Friday, October 15, 2010

Squash Cooking Alert!

Oh, man, oh man. What would I do without the Internet? I was looking at my yahoo mail, and saw that one of this week's question of the day on HungryGirl.com is about how to chop butternut squash more easily. I hate cutting spaghetti squash in half, so every time I look at the butternut squash on my counter, I sigh a little sigh. But with these squash chopping tips from HungryGirl, I can do it lickety split. (Hardy har har--get it? Split? Like I'll split the squash in half? Okay, fine. It's not that funny.) Unfortunately, the lunch tips she offers at the top of the post aren't very inspiring...but keep scrolling down for the good stuff.

You might notice that she also mentions butternut squash fries. I am soooo trying those. I love anything that reminds me of fries but aren't filled with calories. I've been sticking with my sweet potato fries/medallions for awhile, but it might be time for a change.

If you're not already following Snack Girl, you should. This morning she has a list of links she uses to stay healthy and inspired. They look pretty interesting, so I thought I'd pass those on. Yesterday, she had a great looking (and simple) recipe for banana pudding--might be a new breakfast idea.

Speaking of breakfast, I'm trying to focus on having more protein-friendly breakfasts to stay full longer. I have had a tendency to have whole grain dominant meals in the morning (bagel thin, cereal, oatmeal). Now, steel-cut oats have a fair amount of protein, but I wonder if it's not enough. I've tried eggs and yogurt so far, and I find I really am fuller longer, so I'm going to keep trying to have some very protein-rich items in each breakfast to make sure it's not a placebo effect. Any ideas to inspire me? Help!
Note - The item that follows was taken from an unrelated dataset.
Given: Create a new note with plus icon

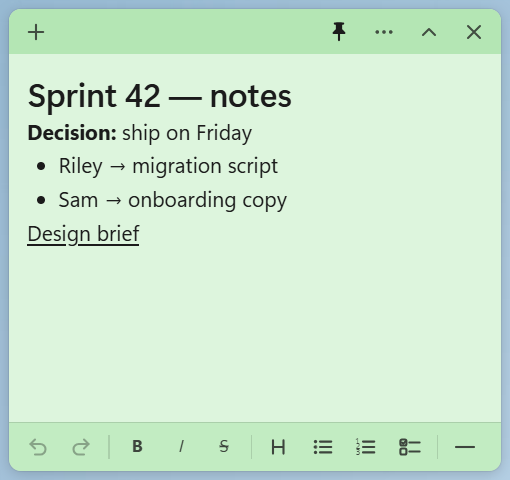Looking at the screenshot, I should (x=36, y=32).
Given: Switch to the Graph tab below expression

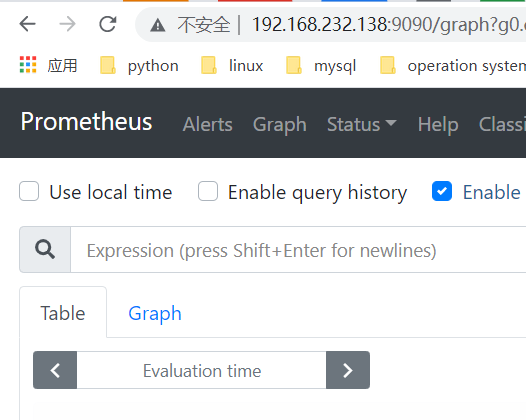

Lastly, and speaking of steel-cut oats, I wanted to let you know that I tried adding maple syrup to my oatmeal and blueberries to see if it was like blueberry pancakes. I had some leftover bulgur, so I used that instead of oats, but otherwise it was the same--and it was delicious! I added a tablespoon, which I actually found to be a little too much, so with the last bit of bulgur that I had leftover, I tried it again the next day with a teaspoon. That was more to my liking--and half the calories, so a win-win. Pure maple syrup is still a calorie-dense, sugary mess, but it's better than adding straight sugar or artificial sweeteners, right? And it's also just a nice change of pace from normal sweetener flavors.